__Short task__. Reproduce the rows below, renaming "Viewport" to "Display area" wherever it occurs and leaving all other text unchanged.

__The input__.
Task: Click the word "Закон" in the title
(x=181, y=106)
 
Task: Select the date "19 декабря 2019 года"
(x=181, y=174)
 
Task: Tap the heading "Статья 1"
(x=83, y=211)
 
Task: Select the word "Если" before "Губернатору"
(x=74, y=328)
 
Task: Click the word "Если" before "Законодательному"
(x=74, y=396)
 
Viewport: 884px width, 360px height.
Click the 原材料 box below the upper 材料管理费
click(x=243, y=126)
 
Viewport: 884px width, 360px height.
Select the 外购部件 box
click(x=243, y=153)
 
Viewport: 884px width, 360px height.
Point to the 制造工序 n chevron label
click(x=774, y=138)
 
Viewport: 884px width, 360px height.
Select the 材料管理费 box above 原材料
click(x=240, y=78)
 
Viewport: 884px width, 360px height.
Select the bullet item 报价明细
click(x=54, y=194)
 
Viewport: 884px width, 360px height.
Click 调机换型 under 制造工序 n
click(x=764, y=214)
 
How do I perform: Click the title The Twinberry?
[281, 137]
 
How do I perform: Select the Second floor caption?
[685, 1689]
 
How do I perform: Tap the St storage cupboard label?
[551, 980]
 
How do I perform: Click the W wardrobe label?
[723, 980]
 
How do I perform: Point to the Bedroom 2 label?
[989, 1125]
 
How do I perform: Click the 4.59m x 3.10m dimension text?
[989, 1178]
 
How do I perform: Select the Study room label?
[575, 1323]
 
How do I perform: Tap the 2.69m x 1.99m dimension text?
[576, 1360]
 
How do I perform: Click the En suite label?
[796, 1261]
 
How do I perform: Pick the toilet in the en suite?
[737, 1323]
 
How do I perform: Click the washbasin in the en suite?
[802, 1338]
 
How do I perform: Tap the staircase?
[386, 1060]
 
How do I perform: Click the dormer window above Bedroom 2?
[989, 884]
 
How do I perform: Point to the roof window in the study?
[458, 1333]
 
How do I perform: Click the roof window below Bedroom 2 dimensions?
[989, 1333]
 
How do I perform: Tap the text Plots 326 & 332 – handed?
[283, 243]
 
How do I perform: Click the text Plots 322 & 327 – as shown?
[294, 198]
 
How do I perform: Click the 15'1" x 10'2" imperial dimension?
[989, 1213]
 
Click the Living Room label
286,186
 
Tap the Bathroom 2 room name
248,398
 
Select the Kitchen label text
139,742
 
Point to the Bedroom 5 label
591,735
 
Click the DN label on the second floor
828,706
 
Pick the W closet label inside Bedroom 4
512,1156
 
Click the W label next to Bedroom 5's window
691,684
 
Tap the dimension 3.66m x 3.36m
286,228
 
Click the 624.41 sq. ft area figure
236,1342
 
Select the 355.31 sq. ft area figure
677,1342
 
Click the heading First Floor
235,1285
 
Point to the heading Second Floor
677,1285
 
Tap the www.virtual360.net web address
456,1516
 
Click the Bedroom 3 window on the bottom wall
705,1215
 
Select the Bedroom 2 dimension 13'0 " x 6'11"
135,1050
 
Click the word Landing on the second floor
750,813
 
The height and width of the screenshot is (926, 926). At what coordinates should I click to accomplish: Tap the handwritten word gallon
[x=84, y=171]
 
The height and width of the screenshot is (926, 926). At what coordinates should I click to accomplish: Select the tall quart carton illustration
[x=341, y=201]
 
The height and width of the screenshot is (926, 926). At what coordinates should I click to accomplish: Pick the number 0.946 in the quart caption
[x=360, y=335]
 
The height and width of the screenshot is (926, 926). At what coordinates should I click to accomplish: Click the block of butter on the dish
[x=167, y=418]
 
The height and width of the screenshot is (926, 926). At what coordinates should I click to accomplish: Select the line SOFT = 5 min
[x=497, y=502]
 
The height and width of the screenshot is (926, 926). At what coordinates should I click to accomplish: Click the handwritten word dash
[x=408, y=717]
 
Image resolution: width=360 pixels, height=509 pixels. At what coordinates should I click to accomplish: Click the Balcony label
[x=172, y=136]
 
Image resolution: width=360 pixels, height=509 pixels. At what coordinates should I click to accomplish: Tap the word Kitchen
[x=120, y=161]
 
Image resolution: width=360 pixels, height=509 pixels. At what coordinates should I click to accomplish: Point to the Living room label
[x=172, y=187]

__Response below__.
Task: Click the word "Закон" in the title
(x=181, y=106)
 
Task: Select the date "19 декабря 2019 года"
(x=181, y=174)
 
Task: Tap the heading "Статья 1"
(x=83, y=211)
 
Task: Select the word "Если" before "Губернатору"
(x=74, y=328)
 
Task: Click the word "Если" before "Законодательному"
(x=74, y=396)
 
Display area: 884px width, 360px height.
Click the 原材料 box below the upper 材料管理费
click(x=243, y=126)
 
Display area: 884px width, 360px height.
Select the 外购部件 box
click(x=243, y=153)
 
Display area: 884px width, 360px height.
Point to the 制造工序 n chevron label
click(x=774, y=138)
 
Display area: 884px width, 360px height.
Select the 材料管理费 box above 原材料
click(x=240, y=78)
 
Display area: 884px width, 360px height.
Select the bullet item 报价明细
click(x=54, y=194)
 
Display area: 884px width, 360px height.
Click 调机换型 under 制造工序 n
click(x=764, y=214)
 
How do I perform: Click the title The Twinberry?
[281, 137]
 
How do I perform: Select the Second floor caption?
[685, 1689]
 
How do I perform: Tap the St storage cupboard label?
[551, 980]
 
How do I perform: Click the W wardrobe label?
[723, 980]
 
How do I perform: Point to the Bedroom 2 label?
[989, 1125]
 
How do I perform: Click the 4.59m x 3.10m dimension text?
[989, 1178]
 
How do I perform: Select the Study room label?
[575, 1323]
 
How do I perform: Tap the 2.69m x 1.99m dimension text?
[576, 1360]
 
How do I perform: Click the En suite label?
[796, 1261]
 
How do I perform: Pick the toilet in the en suite?
[737, 1323]
 
How do I perform: Click the washbasin in the en suite?
[802, 1338]
 
How do I perform: Tap the staircase?
[386, 1060]
 
How do I perform: Click the dormer window above Bedroom 2?
[989, 884]
 
How do I perform: Point to the roof window in the study?
[458, 1333]
 
How do I perform: Click the roof window below Bedroom 2 dimensions?
[989, 1333]
 
How do I perform: Tap the text Plots 326 & 332 – handed?
[283, 243]
 
How do I perform: Click the text Plots 322 & 327 – as shown?
[294, 198]
 
How do I perform: Click the 15'1" x 10'2" imperial dimension?
[989, 1213]
 
Click the Living Room label
286,186
 
Tap the Bathroom 2 room name
248,398
 
Select the Kitchen label text
139,742
 
Point to the Bedroom 5 label
591,735
 
Click the DN label on the second floor
828,706
 
Pick the W closet label inside Bedroom 4
512,1156
 
Click the W label next to Bedroom 5's window
691,684
 
Tap the dimension 3.66m x 3.36m
286,228
 
Click the 624.41 sq. ft area figure
236,1342
 
Select the 355.31 sq. ft area figure
677,1342
 
Click the heading First Floor
235,1285
 
Point to the heading Second Floor
677,1285
 
Tap the www.virtual360.net web address
456,1516
 
Click the Bedroom 3 window on the bottom wall
705,1215
 
Select the Bedroom 2 dimension 13'0 " x 6'11"
135,1050
 
Click the word Landing on the second floor
750,813
 
The height and width of the screenshot is (926, 926). At what coordinates should I click to accomplish: Tap the handwritten word gallon
[x=84, y=171]
 
The height and width of the screenshot is (926, 926). At what coordinates should I click to accomplish: Select the tall quart carton illustration
[x=341, y=201]
 
The height and width of the screenshot is (926, 926). At what coordinates should I click to accomplish: Pick the number 0.946 in the quart caption
[x=360, y=335]
 
The height and width of the screenshot is (926, 926). At what coordinates should I click to accomplish: Click the block of butter on the dish
[x=167, y=418]
 
The height and width of the screenshot is (926, 926). At what coordinates should I click to accomplish: Select the line SOFT = 5 min
[x=497, y=502]
 
The height and width of the screenshot is (926, 926). At what coordinates should I click to accomplish: Click the handwritten word dash
[x=408, y=717]
 
Image resolution: width=360 pixels, height=509 pixels. At what coordinates should I click to accomplish: Click the Balcony label
[x=172, y=136]
 
Image resolution: width=360 pixels, height=509 pixels. At what coordinates should I click to accomplish: Tap the word Kitchen
[x=120, y=161]
 
Image resolution: width=360 pixels, height=509 pixels. At what coordinates should I click to accomplish: Point to the Living room label
[x=172, y=187]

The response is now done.